* Task prompt *
For the entries below, repeat exactly each line starting with the one that contains "You are a GUI" and going on through the one that contains "This screenshot has height=383, width=615.", and no others.

*** Data to process Section Begins ***

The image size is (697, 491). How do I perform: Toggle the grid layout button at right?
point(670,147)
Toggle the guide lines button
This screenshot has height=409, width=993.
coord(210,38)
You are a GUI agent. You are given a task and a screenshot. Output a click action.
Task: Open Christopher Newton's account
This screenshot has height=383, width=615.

*** Data to process Section Ends ***
*** Data to process Section Begins ***

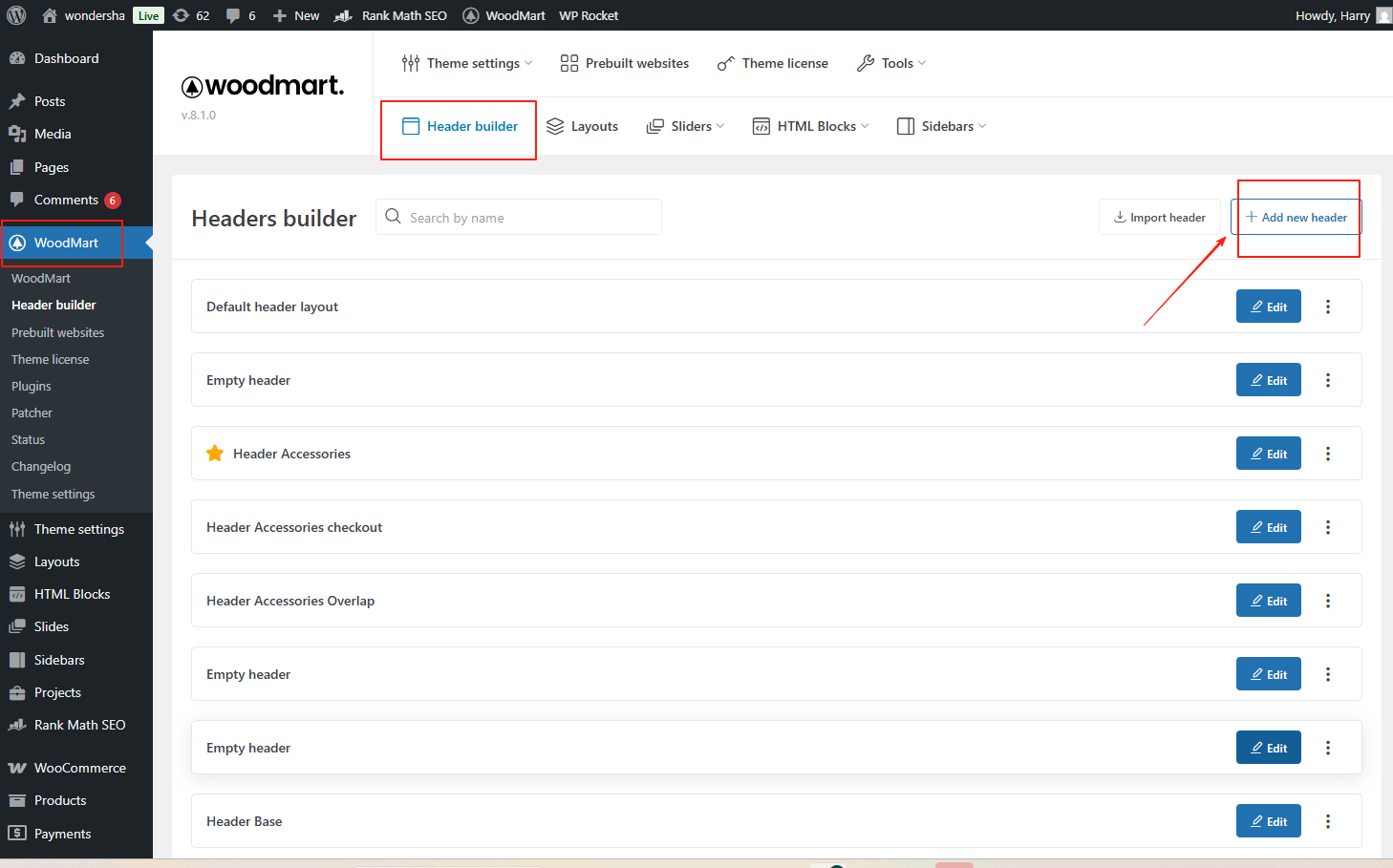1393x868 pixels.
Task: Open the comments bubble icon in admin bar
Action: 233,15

*** Data to process Section Ends ***

* Exercise response *
You are a GUI agent. You are given a task and a screenshot. Output a click action.
Task: Open Christopher Newton's account
This screenshot has height=383, width=615.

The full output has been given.